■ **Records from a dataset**
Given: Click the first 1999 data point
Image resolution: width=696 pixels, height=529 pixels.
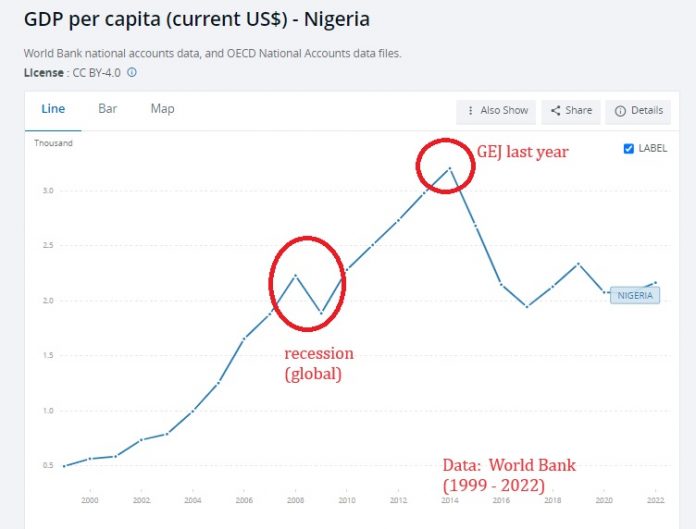Looking at the screenshot, I should [x=64, y=466].
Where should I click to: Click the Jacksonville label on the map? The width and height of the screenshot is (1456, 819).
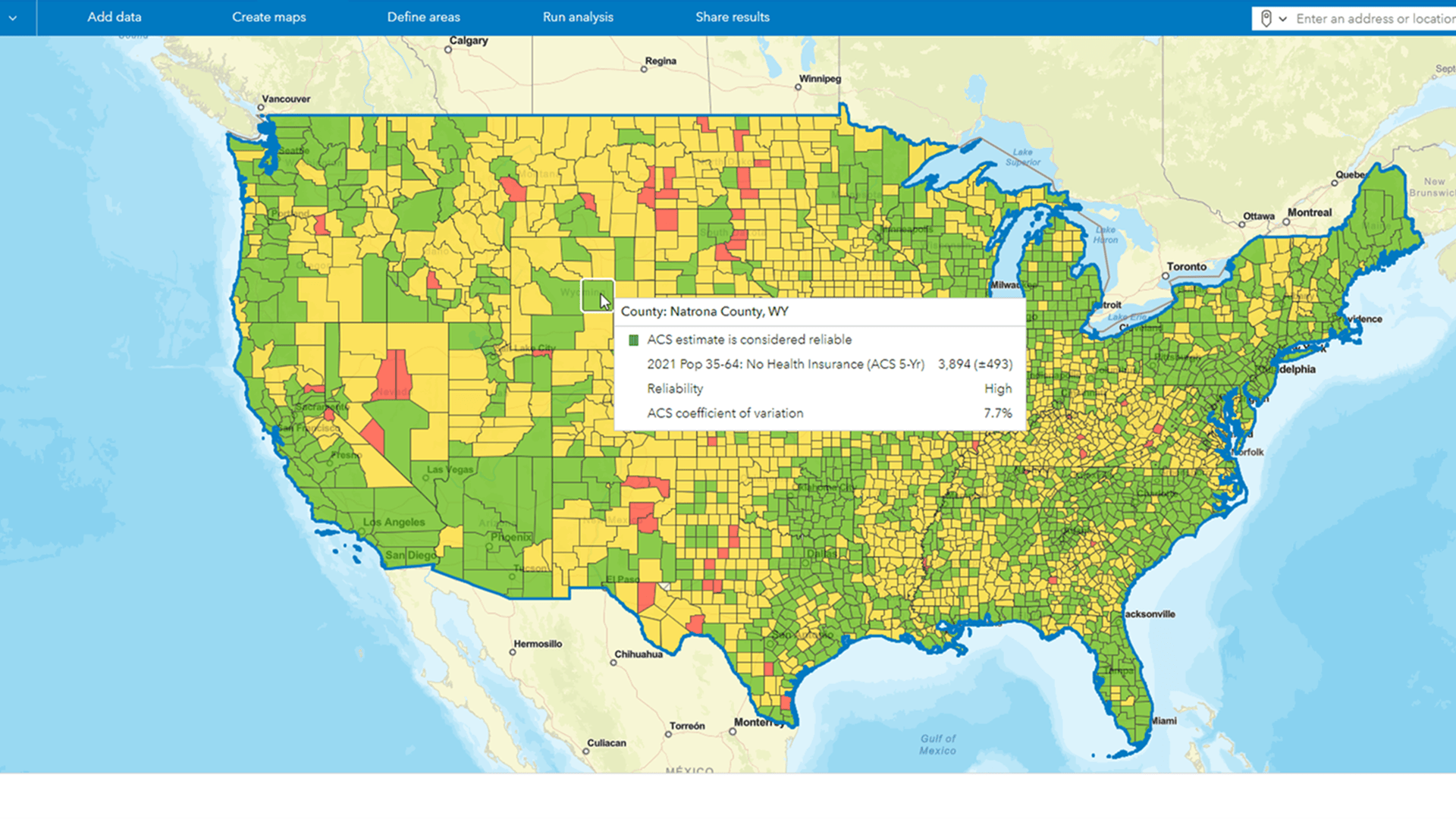click(1150, 614)
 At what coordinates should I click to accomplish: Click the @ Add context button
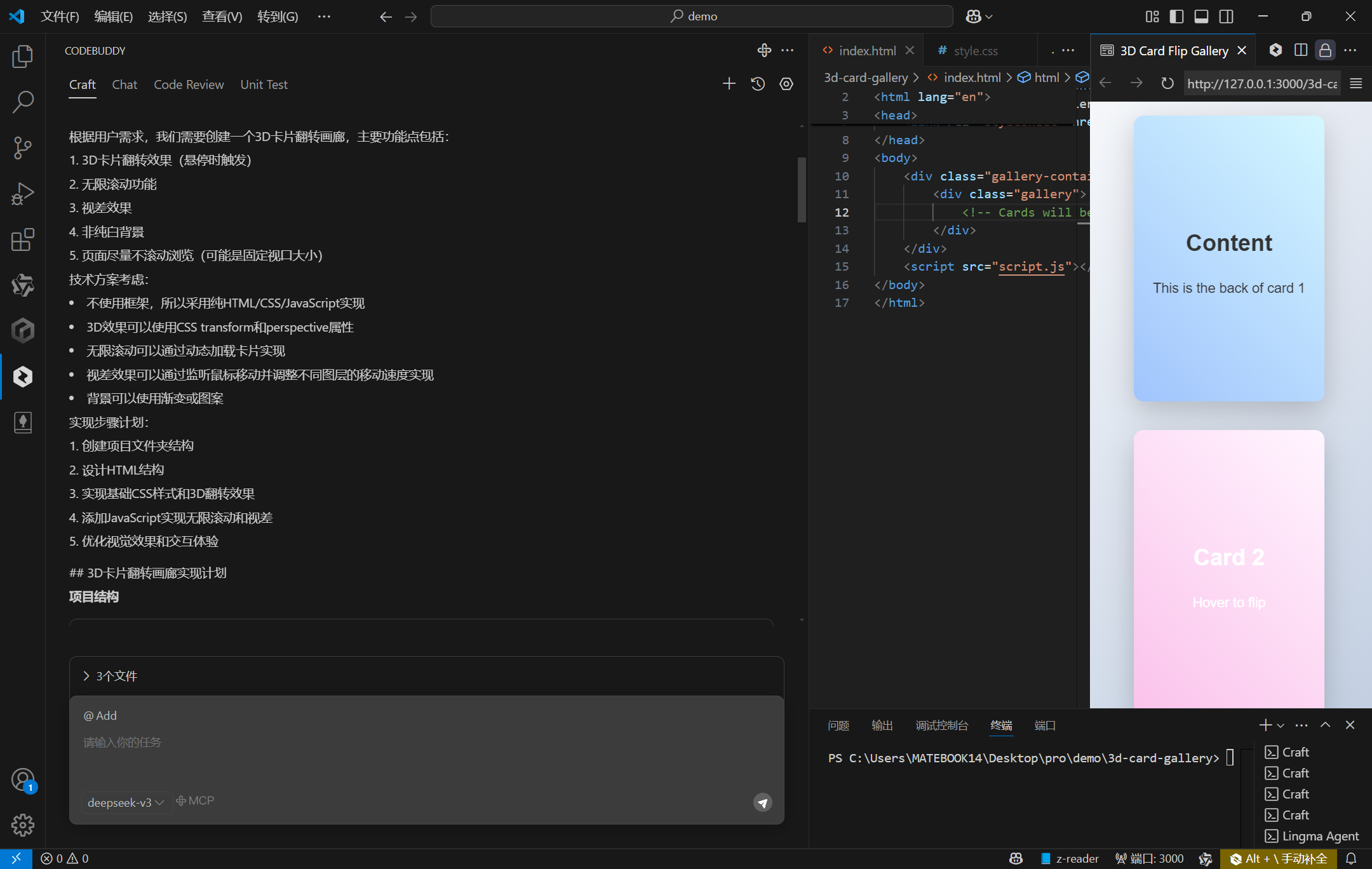click(100, 715)
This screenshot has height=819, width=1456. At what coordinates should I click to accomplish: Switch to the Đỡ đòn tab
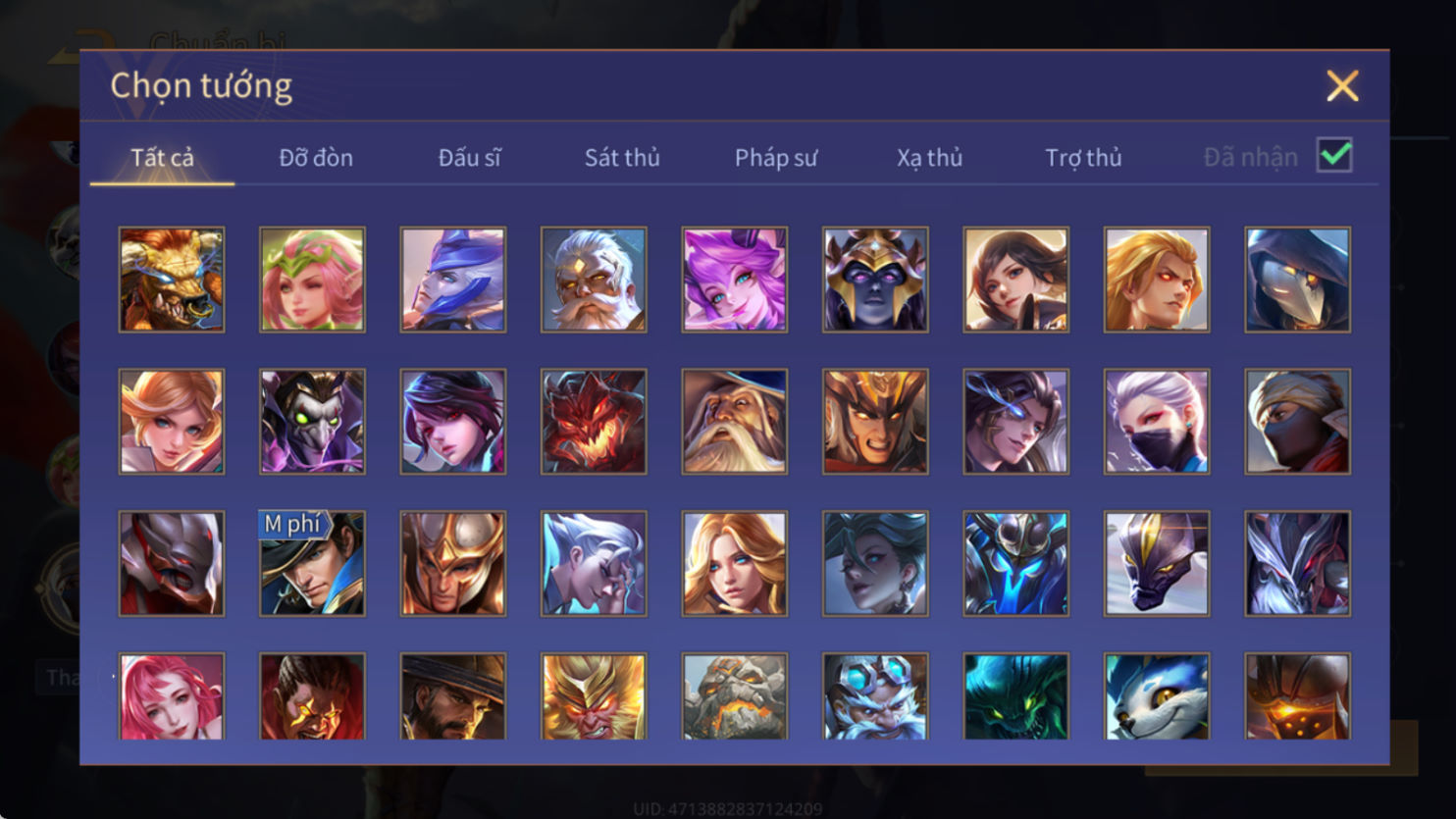(316, 157)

■ **GOAL OF THE EXERCISE**
Locate each line in the records above that contains the word "coordinates" with matching case, and copy those lines.

■ **WRITTEN RESPONSE**
 At what coordinates should I click to accomplish: Click the @ Add context button
This screenshot has height=819, width=1456. At what coordinates should I click to accomplish: Switch to the Đỡ đòn tab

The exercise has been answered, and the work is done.